Author + information
- Nicholas Kipshidze, MD, PhDa ()
- Jeffrey W Moses, MD and
- Martin B Leon, MD
We read with great interest the study by Drachman et al.(1). Their study determines long-term effects of stent-based paclitaxel delivery and its influence on neointimal thickening in a rabbit injury model.
Their report highlights the importance of stents with drug delivery capabilities and therefore signals the beginning of the era of “smart” stents. An important question unanswered in their study is the gender bias in paclitaxel therapy. It is well established that the chemotherapeutic effect of paclitaxel is mediated through the plasma membrane estrogen receptors (2). It is also widely accepted that this is particularly effective in breast and ovarian neoplasms (3–5).
In contrast, the estrogen receptors in the human cells, including arterial smooth muscle cells (SMC), are probably less developed in the male cell system. Therefore, it will be extremely interesting to investigate the effect of paclitaxel-coated stents on myointimal hyperplasia in male and female animals.
Another issue of this antiproliferative approach for restenosis is the nonselective nature of this modality, which also includes suppression of endothelial cell growth. Although the Drachman et al. (1)study along with others demonstrates complete endothelialization of the coated stents at follow-up, histology is not always an absolute indicator of the endothelialization process. Many believe there is the phenomenon of pseudo-endothelialization. Synthetic or proliferative SMC that line the surface of the vessel after injury may perform many, but not all, functions of endothelial cells.

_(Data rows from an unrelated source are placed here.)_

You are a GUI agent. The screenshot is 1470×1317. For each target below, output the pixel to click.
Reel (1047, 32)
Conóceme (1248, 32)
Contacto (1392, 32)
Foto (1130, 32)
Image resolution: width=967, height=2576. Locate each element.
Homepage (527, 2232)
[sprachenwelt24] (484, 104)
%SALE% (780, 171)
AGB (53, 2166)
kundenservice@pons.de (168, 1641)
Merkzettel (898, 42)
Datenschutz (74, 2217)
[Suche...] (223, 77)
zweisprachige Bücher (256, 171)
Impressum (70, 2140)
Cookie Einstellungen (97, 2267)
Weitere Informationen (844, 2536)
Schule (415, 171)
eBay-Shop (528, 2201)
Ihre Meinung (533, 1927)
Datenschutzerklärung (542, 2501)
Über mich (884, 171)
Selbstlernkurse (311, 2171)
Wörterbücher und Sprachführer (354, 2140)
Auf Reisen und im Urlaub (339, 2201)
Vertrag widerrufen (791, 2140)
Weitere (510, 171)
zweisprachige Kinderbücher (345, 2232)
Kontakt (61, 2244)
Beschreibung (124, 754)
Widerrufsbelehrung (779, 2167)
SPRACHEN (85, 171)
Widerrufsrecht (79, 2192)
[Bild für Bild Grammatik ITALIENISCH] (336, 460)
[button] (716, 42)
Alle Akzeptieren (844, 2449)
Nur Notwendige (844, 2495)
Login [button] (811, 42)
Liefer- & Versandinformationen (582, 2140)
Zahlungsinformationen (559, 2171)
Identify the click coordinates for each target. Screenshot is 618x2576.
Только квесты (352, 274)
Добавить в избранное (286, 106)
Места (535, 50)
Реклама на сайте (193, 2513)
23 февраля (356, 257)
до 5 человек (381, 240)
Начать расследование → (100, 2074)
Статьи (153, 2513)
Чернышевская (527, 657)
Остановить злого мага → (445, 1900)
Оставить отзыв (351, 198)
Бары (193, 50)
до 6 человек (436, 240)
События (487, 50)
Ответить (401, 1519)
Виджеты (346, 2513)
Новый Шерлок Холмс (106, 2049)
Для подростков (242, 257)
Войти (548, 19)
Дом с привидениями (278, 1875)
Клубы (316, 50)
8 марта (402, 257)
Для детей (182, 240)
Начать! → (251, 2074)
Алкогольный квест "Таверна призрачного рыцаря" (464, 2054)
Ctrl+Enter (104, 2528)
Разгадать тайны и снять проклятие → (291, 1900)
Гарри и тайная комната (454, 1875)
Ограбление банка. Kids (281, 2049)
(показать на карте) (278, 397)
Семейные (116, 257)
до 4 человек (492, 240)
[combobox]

Therefore, functional studies are necessary to address the issue of true endothelialization and, subsequently, late thrombosis.
Finally, the issue of modulation of collagen production by SMC needs to be addressed. The arrest of SMC migration and proliferation will not be enough to reverse the process of restenosis. It might be that paclitaxel therapy of the vessel wall also abolishes collagen production. Importantly, further in vitro and in vivo studies will help to understand antirestenotic properties of this compound.
Thus, additional experimental studies that will address all these issues might indeed allow us to see the beginning of the end of a long and difficult journey of restenosis prevention.